Louise-Maude Rioux Soucy
Le Devoir Édition du vendredi 6 janvier 2006

La bonne santé du jazz au Québec est une illusion, juge une poignée de musiciens qui a décidé de prendre le taureau par les cornes en créant le Regroupement des artistes de jazz et de musique actuelle du Québec (RAJMAQ). Un mois après son inauguration, l'organisme lance un cri d'alarme: derrière le succès du Festival international de jazz de Montréal se cachent en fait les nouveaux parents pauvres de la culture.

La formule surprend, mais elle tient la route, assure le vice-président du regroupement, Jean Vanasse. «Les danseurs ne sont plus les enfants pauvres de la culture. Ils se sont organisés. Maintenant, ce sont les musiciens de jazz qui sont les enfants pauvres de la culture, faute de réseaux adéquats. Il faut réagir, prendre position, réclamer notre dû.»

Le RAJMAQ est justement né de l'urgence de réunir le maximum de musiciens afin de les informer de leurs droits et de lutter pour obtenir de meilleures conditions de travail, de diffusion et de commercialisation. En dépit de la vitrine extraordinaire offerte par le Festival de jazz et de la vitalité de l'Off-Festival de jazz, le milieu connaît un réel appauvrissement au Québec.

C'est que le marché du jazz est de plus en plus difficile à saisir, explique le secrétaire-trésorier du RAJMAQ, Jacques Laurin. «C'est comme la saucisse Hygrade, plus le monde en mange, plus elles sont fraîches, mais c'est exactement le contraire qui se produit avec le jazz.»

En effet, si les Québécois écoutent de plus en plus de jazz, c'est d'abord celui de leurs voisins américains. Ce mouvement est la résultante directe des choix des diffuseurs, pense le RAJMAQ. «On diffuse beaucoup le jazz dit standard, celui qui est connu et qui est généralement américain. Mais dès qu'on embarque dans du matériel original de composition -- probablement aussi accessible que la musique américaine, mais pas aussi connu -- les institutions décrochent.»

Cet effet se fait sentir même dans les vitrines considérées comme des chasses gardées. À Radio-Canada, par exemple, la place du jazz ne cesse de diminuer, comme en fait foi la décision récente de la SRC de couper cinq heures de jazz à Espace Musique.


Même chose pour le Festival international de jazz de Montréal, poursuit M. Laurin. «Tous disent que c'est une vitrine extraordinaire, et c'est vrai ! Mais pas pour le jazz d'ici ! On y fait la promotion d'un jazz qui n'est pas celui que l'on fait.»

Quant aux retombées financières, elles sont loin d'être faramineuses, raconte le musicien. «On a fait un calcul rapide, de tous les millions que le Festival de jazz reçoit, la communauté des musiciens ne récolte qu'entre 75 000 et 150 000 $.»

Le milieu a également du mal à se faire entendre auprès des organismes subventionnaires publics, explique Jean Vanasse. «Il y a un grand besoin d'ouvrir nos horizons.

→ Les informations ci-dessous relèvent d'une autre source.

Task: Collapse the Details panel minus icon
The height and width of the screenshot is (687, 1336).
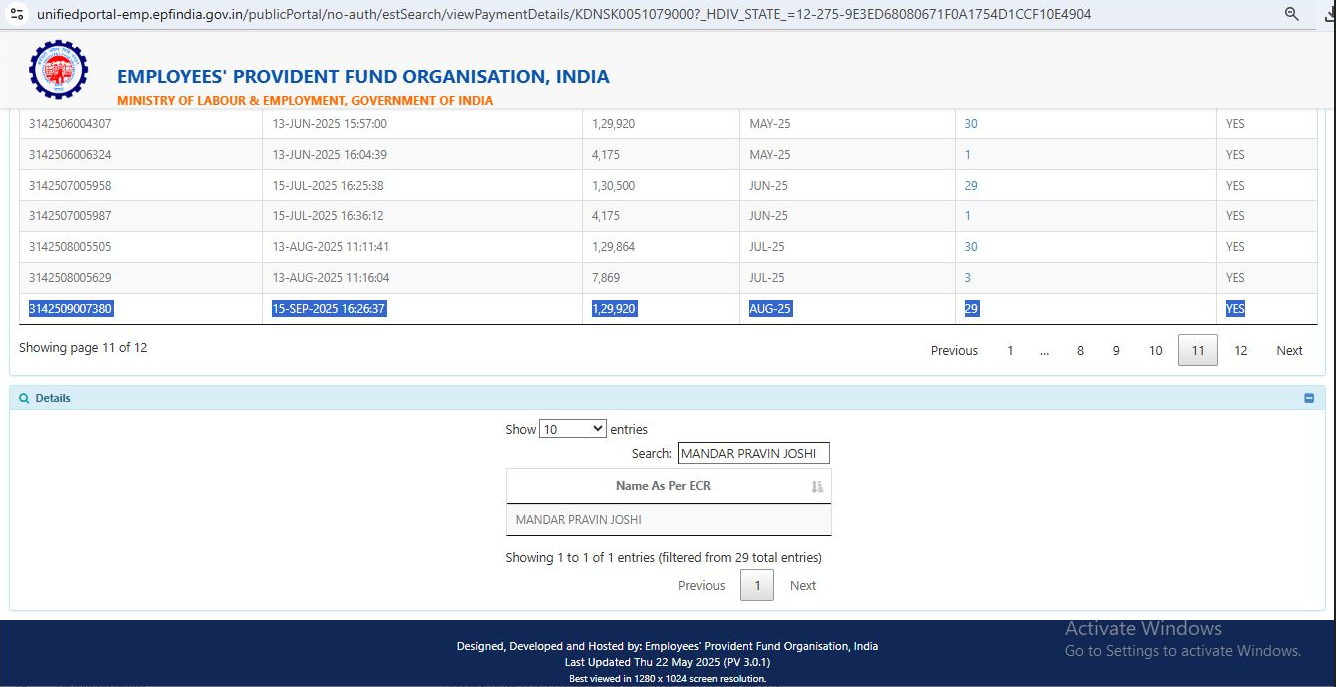Action: coord(1309,398)
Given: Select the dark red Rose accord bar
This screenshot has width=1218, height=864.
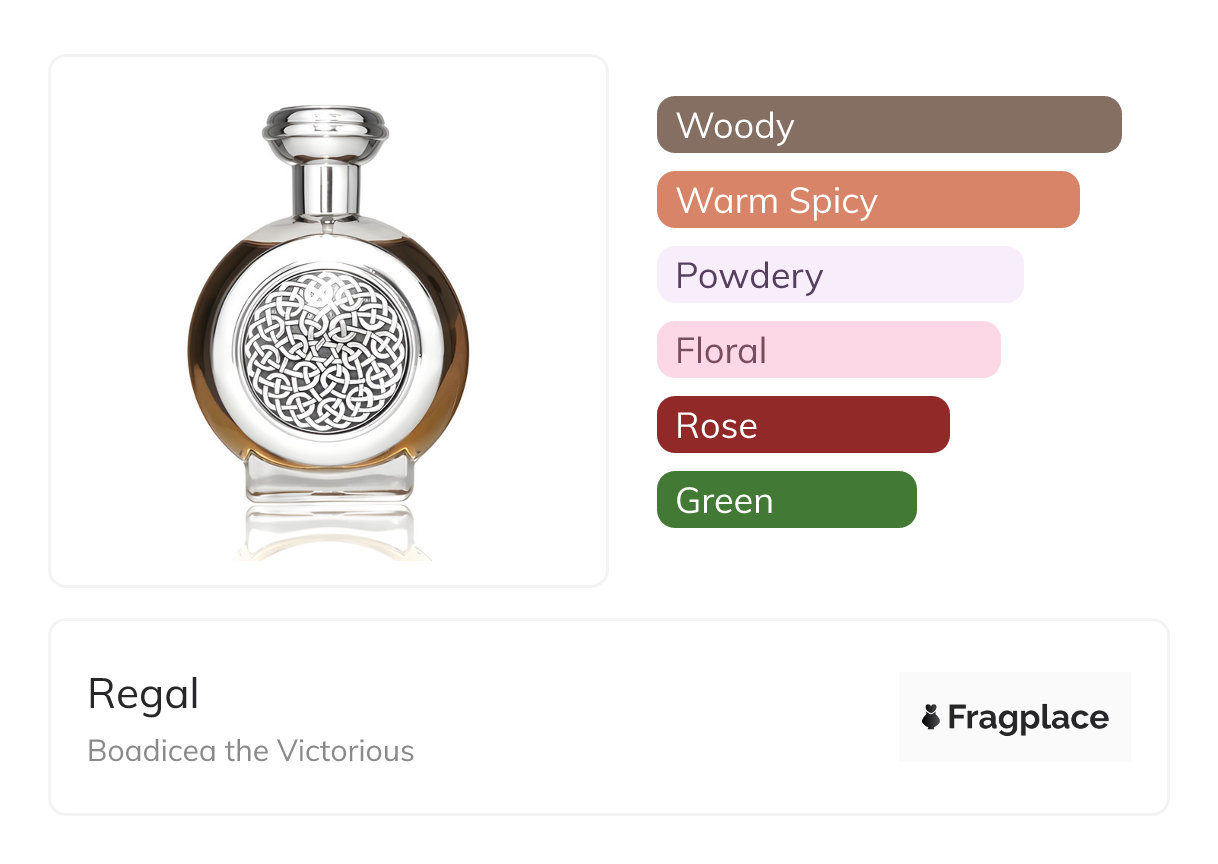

On veut être entendu au Conseil des arts et des lettres du Québec [CALQ], là où notre voix ne passe pas.»

En effet, si les fonds publics destinés à la formation en musique des cégeps et des universités sont alloués aux étudiants en jazz dans une proportion variant entre 30 et 50 %, selon les institutions, les choses se corsent une fois le diplôme en poche.

Au CALQ, les subventions accordées aux organismes visant à soutenir le fonctionnement, la production et la diffusion totalisent 17 481 851 $. Pas moins de 97,5 % de ces fonds vont dans les poches des organismes de musique classique et contemporaine, ne laissant que des miettes aux organismes soutenant la musique actuelle (2,4 %) et le jazz (1,1%).

Pour le RAJMAQ, ces chiffres montrent que les gouvernements sont prêts à investir dans la formation, la recherche, la création et le perfectionnement des musiciens de jazz, mais pas pour faire fonctionner ses organismes chargés de produire et de diffuser le fruit de ces travaux.

En un mois seulement, le regroupement a réussi à recruter 60 membres. À terme, il pourrait compter de 300 à 500 membres. «On en sait très peu sur le musicien jazz, reconnaît Jacques Laurin. On ignore son salaire moyen, ses conditions de travail, ses projets. Il y a un très gros travail de défrichage à faire.»

Ce travail fait, le RAJMAQ aimerait éventuellement devenir lui-même producteur. «On veut arriver à débloquer de l'argent afin de faire vivre un réseau de jazz. Le but ultime, c'est de mettre sur pied un lieu qui nous serait propre», conclut Jean Vanasse.